Jack is almost 8 weeks old. Growing up FAST. 2 months old!
Around 8 weeks old, you may find that your baby is moving from 4 naps a day to 3 naps a day (although some bubs don’t do this transition until 12 weeks). You may have found that your bub was always more of a 3 nap a day kinda guy. Jack has always done fairly long naps so it has been rare for him to do a 4 nap day.
You may have also found that around 8 weeks old, bedtime falls anywhere around 8pm or 9pm.
You will notice that bedtime will start to be a little earlier once the transition to 3 naps happens. All babies are different and the length of day naps has a lot to do with it.
Take it as it comes.
A good guide is that if your baby is doing at least 90min naps each time, you (and him!) are doing well. The naps are hopefully longer than that but take what you can get, right?! If they aren’t at least 90min in length then there may be a prop at play. Try to work on eliminating those props.
The awake time should still be sitting around 45-60minutes.
It generally shouldn’t be more than that for another 4 weeks or so.
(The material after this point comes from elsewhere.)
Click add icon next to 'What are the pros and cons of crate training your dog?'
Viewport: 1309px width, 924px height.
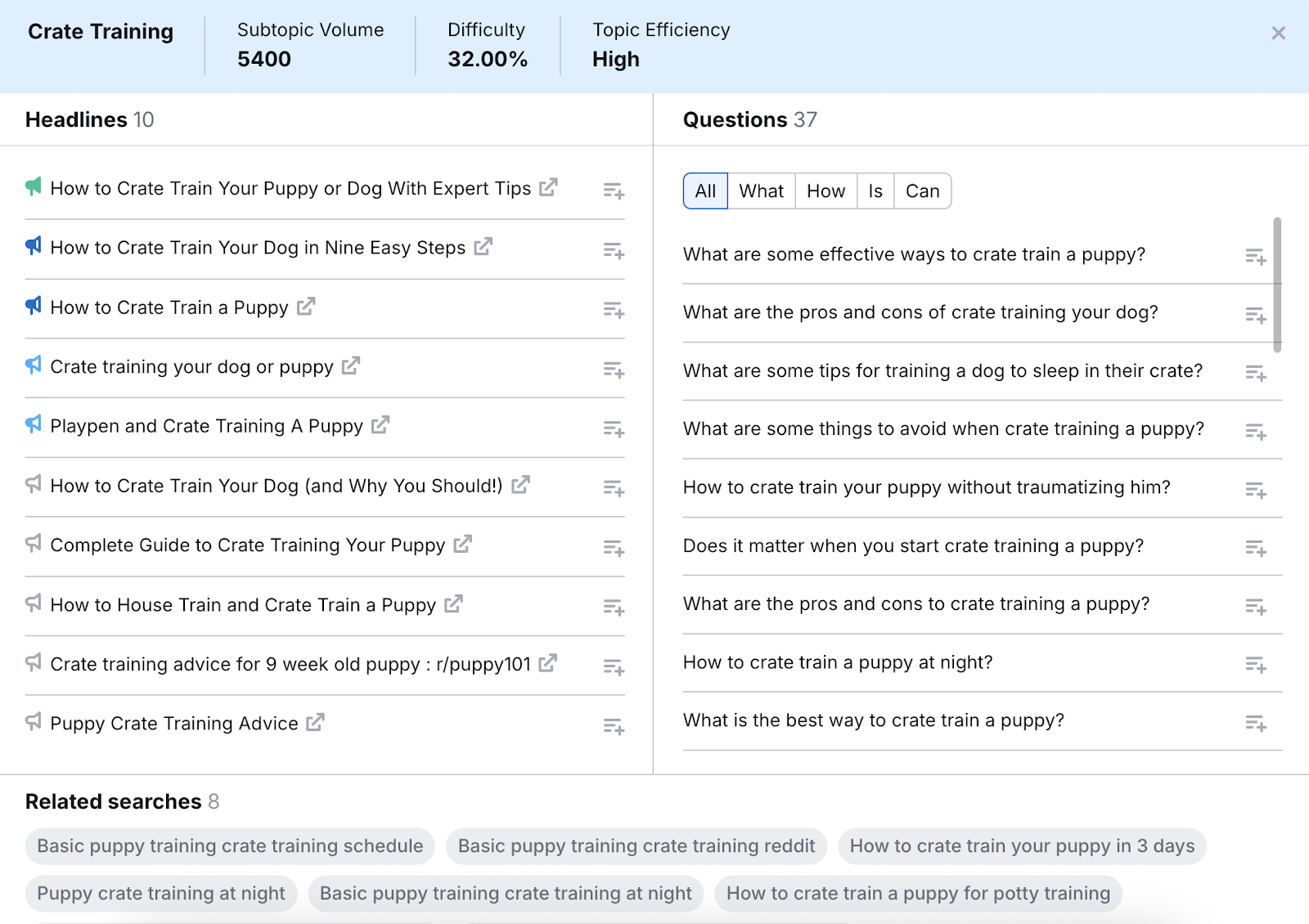click(x=1256, y=315)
So if you are finding you are experiencing some short naps or extended upset periods prior to naps or bedtime, then take a look at whether the awake times are too long or if there is a prop.
As previously discussed, the Eat Play Sleep schedule is your best friend. Even though you are feeding on wake up, still keep an eye on whether baby is getting drowsy during the feeds. This could be contributing to short naps or some upset prior to naps as a feed sleep association may be present.
So the main props at this age are feeding to sleep, rocking to sleep, or using a dummy. If you feel like they have entered into your daily routines, try to back away from them.
If there is upset (whether its because you are removing a prop or not), here are some tips when it comes to settling an upset baby.
Firstly, if you put baby down and there is some fussy or crying, just leave baby be for a minute or two. Give him a chance to settle himself. You may be surprised. He might calm down fairly quickly. Every time he gets to practice this, the less times the upset is going to occur, and hopefully it will stop altogether.
As per my previous post, if the crying persists, pick baby up, walk around the room a little, and place him back into the cot and try again.
I wanted to bring in another option.
Sometimes picking up and putting baby down can be too much stimulation for a baby once they get a bit older. Therefore, it isn’t as effective at helping baby self soothe in the cot.
Another settling option is to talk to baby for a minute or two, if that doesn’t settle baby, then move to some gentle touch for a minute or two. This keeps baby in the cot and allows them to work more on their own soothing strategies.
You may like to stay in the room until they are calm.
If baby cries after you have left the room, give it a little time before you go back in. This allows baby a chance to self soothe. If the crying persists, I would go back in and repeat the settling strategies you did previously.
It can be very hard on a parent when their baby persistently cries. So many things can come into play as to why a baby is upset. Remember it is the only way they can communicate. If you know they are fed, comfortable (nappy and temperature wise) and there are no lingering props, then you are doing everything you can. Over time, the upset should reduce. Stay consistent with your responses, that is the key. It creates a safe and secure feeling for baby.